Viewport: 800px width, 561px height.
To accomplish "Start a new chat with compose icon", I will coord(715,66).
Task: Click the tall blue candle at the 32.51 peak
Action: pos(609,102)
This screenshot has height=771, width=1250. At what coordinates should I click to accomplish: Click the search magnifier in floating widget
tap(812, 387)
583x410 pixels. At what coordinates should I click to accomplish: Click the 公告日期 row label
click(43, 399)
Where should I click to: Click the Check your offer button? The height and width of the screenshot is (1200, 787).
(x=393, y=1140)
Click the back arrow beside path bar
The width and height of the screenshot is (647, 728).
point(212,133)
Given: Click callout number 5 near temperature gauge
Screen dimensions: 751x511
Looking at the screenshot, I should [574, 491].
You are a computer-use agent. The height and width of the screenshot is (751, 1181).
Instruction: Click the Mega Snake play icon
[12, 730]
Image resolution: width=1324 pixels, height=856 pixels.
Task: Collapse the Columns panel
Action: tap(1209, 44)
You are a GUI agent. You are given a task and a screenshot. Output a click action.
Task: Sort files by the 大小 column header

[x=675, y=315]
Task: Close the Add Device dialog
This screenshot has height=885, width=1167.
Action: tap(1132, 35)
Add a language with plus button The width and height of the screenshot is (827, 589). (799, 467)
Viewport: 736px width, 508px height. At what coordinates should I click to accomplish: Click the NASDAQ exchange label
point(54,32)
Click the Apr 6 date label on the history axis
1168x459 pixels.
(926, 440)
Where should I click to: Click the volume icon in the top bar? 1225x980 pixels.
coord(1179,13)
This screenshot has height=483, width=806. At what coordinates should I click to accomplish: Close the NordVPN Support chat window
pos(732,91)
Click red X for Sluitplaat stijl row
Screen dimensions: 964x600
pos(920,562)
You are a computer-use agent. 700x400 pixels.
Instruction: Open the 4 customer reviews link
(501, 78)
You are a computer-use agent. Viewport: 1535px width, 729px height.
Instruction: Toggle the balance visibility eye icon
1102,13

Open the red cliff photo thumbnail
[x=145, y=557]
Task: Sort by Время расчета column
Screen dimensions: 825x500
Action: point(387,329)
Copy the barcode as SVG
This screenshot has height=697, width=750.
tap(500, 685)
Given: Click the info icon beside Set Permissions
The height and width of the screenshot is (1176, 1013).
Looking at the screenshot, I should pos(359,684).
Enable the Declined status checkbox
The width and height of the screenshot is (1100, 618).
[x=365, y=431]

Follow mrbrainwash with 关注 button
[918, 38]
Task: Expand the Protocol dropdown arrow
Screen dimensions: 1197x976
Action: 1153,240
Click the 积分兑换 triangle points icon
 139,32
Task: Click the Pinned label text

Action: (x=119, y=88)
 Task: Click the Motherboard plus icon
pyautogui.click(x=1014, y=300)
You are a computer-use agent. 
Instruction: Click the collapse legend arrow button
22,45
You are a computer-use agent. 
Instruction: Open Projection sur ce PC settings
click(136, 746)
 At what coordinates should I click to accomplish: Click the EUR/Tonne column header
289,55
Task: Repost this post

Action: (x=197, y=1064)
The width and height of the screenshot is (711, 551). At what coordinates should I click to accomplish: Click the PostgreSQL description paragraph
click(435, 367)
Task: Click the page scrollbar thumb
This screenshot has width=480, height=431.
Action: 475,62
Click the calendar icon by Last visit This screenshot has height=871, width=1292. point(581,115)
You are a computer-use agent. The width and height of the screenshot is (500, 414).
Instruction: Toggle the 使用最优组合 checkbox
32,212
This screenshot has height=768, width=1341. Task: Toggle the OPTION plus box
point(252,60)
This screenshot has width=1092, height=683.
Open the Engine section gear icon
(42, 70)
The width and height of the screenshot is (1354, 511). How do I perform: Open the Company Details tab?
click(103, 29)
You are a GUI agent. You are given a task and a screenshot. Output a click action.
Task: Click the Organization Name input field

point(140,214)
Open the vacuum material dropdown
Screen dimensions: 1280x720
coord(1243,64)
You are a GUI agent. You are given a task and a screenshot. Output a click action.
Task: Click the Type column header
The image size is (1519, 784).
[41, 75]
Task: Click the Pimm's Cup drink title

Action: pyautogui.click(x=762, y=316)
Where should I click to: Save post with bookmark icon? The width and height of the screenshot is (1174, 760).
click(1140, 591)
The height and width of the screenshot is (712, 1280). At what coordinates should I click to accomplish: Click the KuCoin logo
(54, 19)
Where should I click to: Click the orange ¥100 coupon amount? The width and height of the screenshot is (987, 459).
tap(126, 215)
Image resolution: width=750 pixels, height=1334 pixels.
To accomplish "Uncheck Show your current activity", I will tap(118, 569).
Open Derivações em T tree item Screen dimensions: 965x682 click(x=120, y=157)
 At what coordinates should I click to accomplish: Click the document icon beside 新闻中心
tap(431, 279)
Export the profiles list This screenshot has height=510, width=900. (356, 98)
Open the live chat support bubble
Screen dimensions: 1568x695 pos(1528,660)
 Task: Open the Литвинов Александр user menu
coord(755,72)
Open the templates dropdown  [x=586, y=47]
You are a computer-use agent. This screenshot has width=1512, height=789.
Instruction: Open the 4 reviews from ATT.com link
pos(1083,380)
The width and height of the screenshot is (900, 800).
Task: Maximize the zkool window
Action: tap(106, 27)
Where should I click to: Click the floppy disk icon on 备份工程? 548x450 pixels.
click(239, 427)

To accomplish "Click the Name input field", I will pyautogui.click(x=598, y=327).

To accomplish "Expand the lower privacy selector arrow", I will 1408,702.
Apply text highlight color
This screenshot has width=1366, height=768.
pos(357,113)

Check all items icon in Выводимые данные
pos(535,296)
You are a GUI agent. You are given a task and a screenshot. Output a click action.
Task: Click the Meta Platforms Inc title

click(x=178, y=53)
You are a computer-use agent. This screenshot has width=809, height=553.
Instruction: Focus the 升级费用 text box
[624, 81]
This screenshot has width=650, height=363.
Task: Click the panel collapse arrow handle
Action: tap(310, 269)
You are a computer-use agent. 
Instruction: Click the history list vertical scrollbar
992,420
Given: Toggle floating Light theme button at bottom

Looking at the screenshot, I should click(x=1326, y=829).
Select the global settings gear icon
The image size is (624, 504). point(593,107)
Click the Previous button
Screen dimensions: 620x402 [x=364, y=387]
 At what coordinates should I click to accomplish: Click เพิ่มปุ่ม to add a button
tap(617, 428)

::::

◆ YOUR TASK:
Retype the entries precisely as they stand.

◆ PROBLEM SOLUTION:
Viewport: 800px width, 561px height.
To accomplish "Start a new chat with compose icon", I will coord(715,66).
Task: Click the tall blue candle at the 32.51 peak
Action: pos(609,102)
This screenshot has height=771, width=1250. At what coordinates should I click to accomplish: Click the search magnifier in floating widget
tap(812, 387)
583x410 pixels. At what coordinates should I click to accomplish: Click the 公告日期 row label
click(43, 399)
Where should I click to: Click the Check your offer button? The height and width of the screenshot is (1200, 787).
(x=393, y=1140)
Click the back arrow beside path bar
The width and height of the screenshot is (647, 728).
point(212,133)
Given: Click callout number 5 near temperature gauge
Screen dimensions: 751x511
Looking at the screenshot, I should [574, 491].
You are a computer-use agent. The height and width of the screenshot is (751, 1181).
Instruction: Click the Mega Snake play icon
[12, 730]
Image resolution: width=1324 pixels, height=856 pixels.
Task: Collapse the Columns panel
Action: tap(1209, 44)
You are a GUI agent. You are given a task and a screenshot. Output a click action.
Task: Sort files by the 大小 column header

[x=675, y=315]
Task: Close the Add Device dialog
This screenshot has height=885, width=1167.
Action: tap(1132, 35)
Add a language with plus button The width and height of the screenshot is (827, 589). (799, 467)
Viewport: 736px width, 508px height. At what coordinates should I click to accomplish: Click the NASDAQ exchange label
point(54,32)
Click the Apr 6 date label on the history axis
1168x459 pixels.
(926, 440)
Where should I click to: Click the volume icon in the top bar? 1225x980 pixels.
coord(1179,13)
This screenshot has height=483, width=806. At what coordinates should I click to accomplish: Close the NordVPN Support chat window
pos(732,91)
Click red X for Sluitplaat stijl row
Screen dimensions: 964x600
pos(920,562)
You are a computer-use agent. 700x400 pixels.
Instruction: Open the 4 customer reviews link
(501, 78)
You are a computer-use agent. Viewport: 1535px width, 729px height.
Instruction: Toggle the balance visibility eye icon
1102,13

Open the red cliff photo thumbnail
[x=145, y=557]
Task: Sort by Время расчета column
Screen dimensions: 825x500
Action: point(387,329)
Copy the barcode as SVG
This screenshot has height=697, width=750.
tap(500, 685)
Given: Click the info icon beside Set Permissions
The height and width of the screenshot is (1176, 1013).
Looking at the screenshot, I should pos(359,684).
Enable the Declined status checkbox
The width and height of the screenshot is (1100, 618).
[x=365, y=431]

Follow mrbrainwash with 关注 button
[918, 38]
Task: Expand the Protocol dropdown arrow
Screen dimensions: 1197x976
Action: 1153,240
Click the 积分兑换 triangle points icon
 139,32
Task: Click the Pinned label text

Action: (x=119, y=88)
 Task: Click the Motherboard plus icon
pyautogui.click(x=1014, y=300)
You are a computer-use agent. 
Instruction: Click the collapse legend arrow button
22,45
You are a computer-use agent. 
Instruction: Open Projection sur ce PC settings
click(136, 746)
 At what coordinates should I click to accomplish: Click the EUR/Tonne column header
289,55
Task: Repost this post

Action: (x=197, y=1064)
The width and height of the screenshot is (711, 551). At what coordinates should I click to accomplish: Click the PostgreSQL description paragraph
click(435, 367)
Task: Click the page scrollbar thumb
This screenshot has width=480, height=431.
Action: 475,62
Click the calendar icon by Last visit This screenshot has height=871, width=1292. point(581,115)
You are a computer-use agent. The width and height of the screenshot is (500, 414).
Instruction: Toggle the 使用最优组合 checkbox
32,212
This screenshot has height=768, width=1341. Task: Toggle the OPTION plus box
point(252,60)
This screenshot has width=1092, height=683.
Open the Engine section gear icon
(42, 70)
The width and height of the screenshot is (1354, 511). How do I perform: Open the Company Details tab?
click(103, 29)
You are a GUI agent. You are given a task and a screenshot. Output a click action.
Task: Click the Organization Name input field

point(140,214)
Open the vacuum material dropdown
Screen dimensions: 1280x720
coord(1243,64)
You are a GUI agent. You are given a task and a screenshot. Output a click action.
Task: Click the Type column header
The image size is (1519, 784).
[41, 75]
Task: Click the Pimm's Cup drink title

Action: pyautogui.click(x=762, y=316)
Where should I click to: Save post with bookmark icon? The width and height of the screenshot is (1174, 760).
click(1140, 591)
The height and width of the screenshot is (712, 1280). At what coordinates should I click to accomplish: Click the KuCoin logo
(54, 19)
Where should I click to: Click the orange ¥100 coupon amount? The width and height of the screenshot is (987, 459).
tap(126, 215)
Image resolution: width=750 pixels, height=1334 pixels.
To accomplish "Uncheck Show your current activity", I will tap(118, 569).
Open Derivações em T tree item Screen dimensions: 965x682 click(x=120, y=157)
 At what coordinates should I click to accomplish: Click the document icon beside 新闻中心
tap(431, 279)
Export the profiles list This screenshot has height=510, width=900. (356, 98)
Open the live chat support bubble
Screen dimensions: 1568x695 pos(1528,660)
 Task: Open the Литвинов Александр user menu
coord(755,72)
Open the templates dropdown  [x=586, y=47]
You are a computer-use agent. This screenshot has width=1512, height=789.
Instruction: Open the 4 reviews from ATT.com link
pos(1083,380)
The width and height of the screenshot is (900, 800).
Task: Maximize the zkool window
Action: tap(106, 27)
Where should I click to: Click the floppy disk icon on 备份工程? 548x450 pixels.
click(239, 427)

To accomplish "Click the Name input field", I will pyautogui.click(x=598, y=327).

To accomplish "Expand the lower privacy selector arrow", I will 1408,702.
Apply text highlight color
This screenshot has width=1366, height=768.
pos(357,113)

Check all items icon in Выводимые данные
pos(535,296)
You are a GUI agent. You are given a task and a screenshot. Output a click action.
Task: Click the Meta Platforms Inc title

click(x=178, y=53)
You are a computer-use agent. This screenshot has width=809, height=553.
Instruction: Focus the 升级费用 text box
[624, 81]
This screenshot has width=650, height=363.
Task: Click the panel collapse arrow handle
Action: tap(310, 269)
You are a computer-use agent. 
Instruction: Click the history list vertical scrollbar
992,420
Given: Toggle floating Light theme button at bottom

Looking at the screenshot, I should click(x=1326, y=829).
Select the global settings gear icon
The image size is (624, 504). point(593,107)
Click the Previous button
Screen dimensions: 620x402 [x=364, y=387]
 At what coordinates should I click to accomplish: Click เพิ่มปุ่ม to add a button
tap(617, 428)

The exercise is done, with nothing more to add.